Une dépression bien creusée dans un flux perturbé
L’influence océanique reste dominante en cette mi-février. Portées par un puissant courant-jet, les perturbations se succèdent sur l’ouest de l’Europe. Entre mercredi et jeudi, une dépression secondaire va rapidement se creuser avant de balayer le pays en direction de l’Italie. Ce creusement favorisera un temps très agité sur une large partie du territoire.
Les vents se renforceront nettement entre la façade Atlantique, le sud-ouest et les régions méditerranéennes. Les rafales atteindront fréquemment 90 à 100 km/h, avec des pointes jusqu’à 120 km/h sur le Roussillon sous une violente tramontane. Sur les caps et reliefs les plus exposés, des valeurs proches de 140 km/h sont possibles. Le vent d’ouest soufflera également très fort du littoral varois à la Corse.

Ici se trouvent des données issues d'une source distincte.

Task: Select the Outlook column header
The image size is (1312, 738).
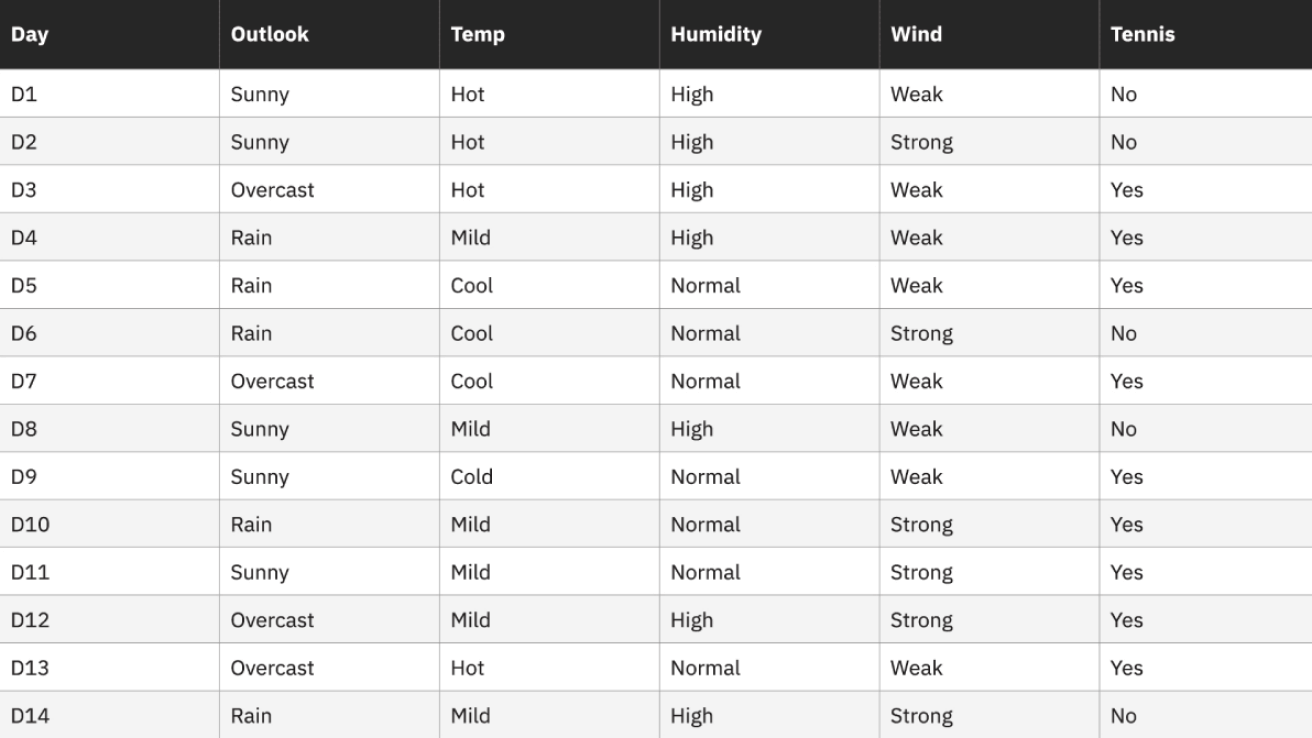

Sur l’Atlantique, le passage de la perturbation jeudi matin coïncidera avec de forts coefficients de marée, favorisant de puissantes vagues et un risque de submersion sur les secteurs les plus sensibles.
Pluies abondantes et aggravation des crues
Jeudi, la dépression Pedro apportera un arrosage copieux dans le Sud-Ouest, avec souvent 30 à 50 mm, notamment sur l’ouest du Massif central et les Alpes. Les cumuls seront également conséquents dans les bassins de la Loire et de la Seine entre mardi et jeudi soir.
Ces pluies toucheront des régions déjà durement affectées ces dernières semaines. De nombreux cours d’eau sont en crue dans l’ouest, et certains secteurs connaissent des niveaux historiquement élevés, avec plusieurs départements placés en rouge crue par l'organisme Vigicrues. Ce nouvel épisode pourrait entraîner une aggravation des inondations et de nouvelles crues généralisées.

En montagne, les chutes de neige se poursuivront sur les massifs de l’est, en particulier dans les Alpes où les cumuls de neige fraîche seront encore importants. Le risque d’avalanche restera très élevé, dans un contexte de vent fort en altitude et de manteau neigeux instable.
Cette tempête s’inscrit dans une séquence durablement perturbée. Les prochains bulletins permettront de préciser les zones les plus exposées et l’intensité réelle de cet épisode.